* [Work to be completed]:
Report each line of the entries that includes "pixels" by copying it.

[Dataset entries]
════════

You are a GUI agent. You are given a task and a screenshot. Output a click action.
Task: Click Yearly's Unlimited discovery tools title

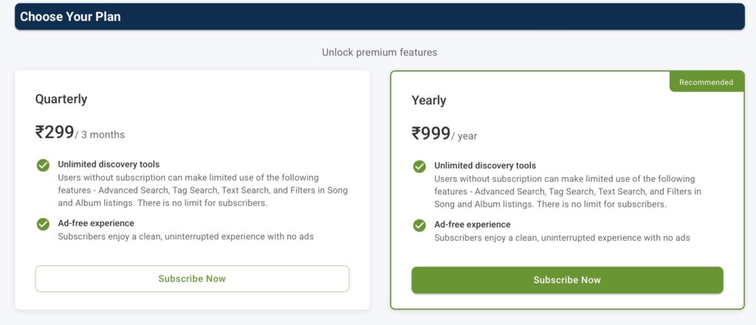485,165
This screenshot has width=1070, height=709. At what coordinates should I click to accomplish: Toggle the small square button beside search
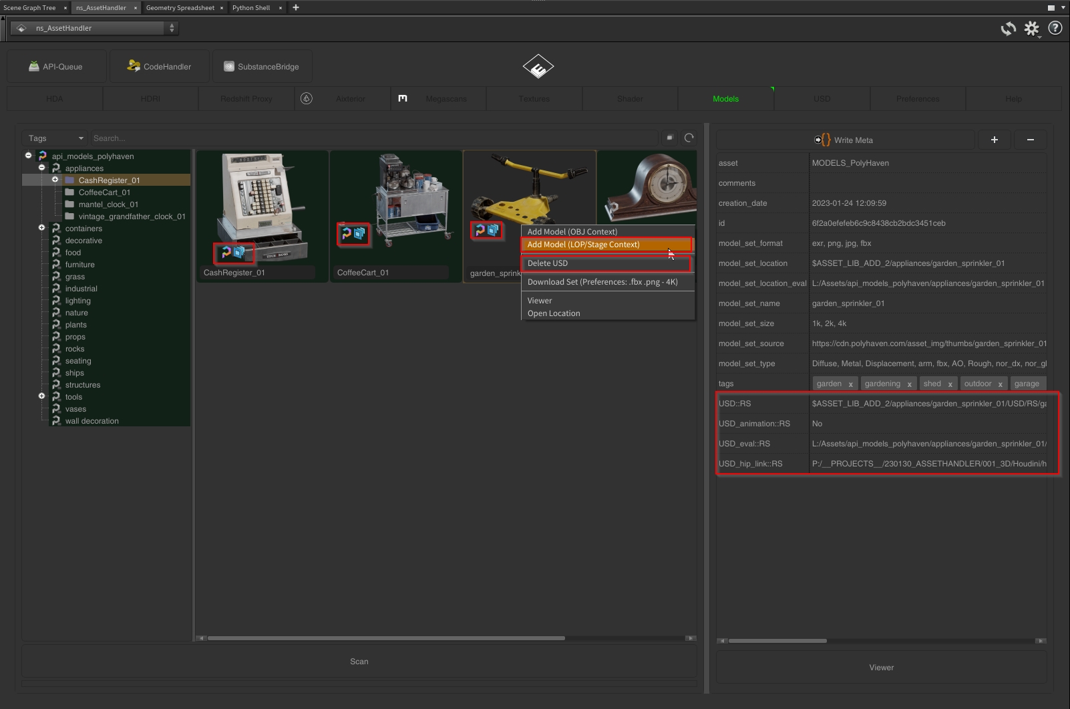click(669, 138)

════════

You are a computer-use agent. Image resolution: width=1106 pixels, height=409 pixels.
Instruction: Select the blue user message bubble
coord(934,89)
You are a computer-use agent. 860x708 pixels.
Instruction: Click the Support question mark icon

════════

* [Solution for this exercise]:
You are a computer-use agent. Image resolution: width=1106 pixels, height=409 pixels.
You are a computer-use agent. 860x708 pixels.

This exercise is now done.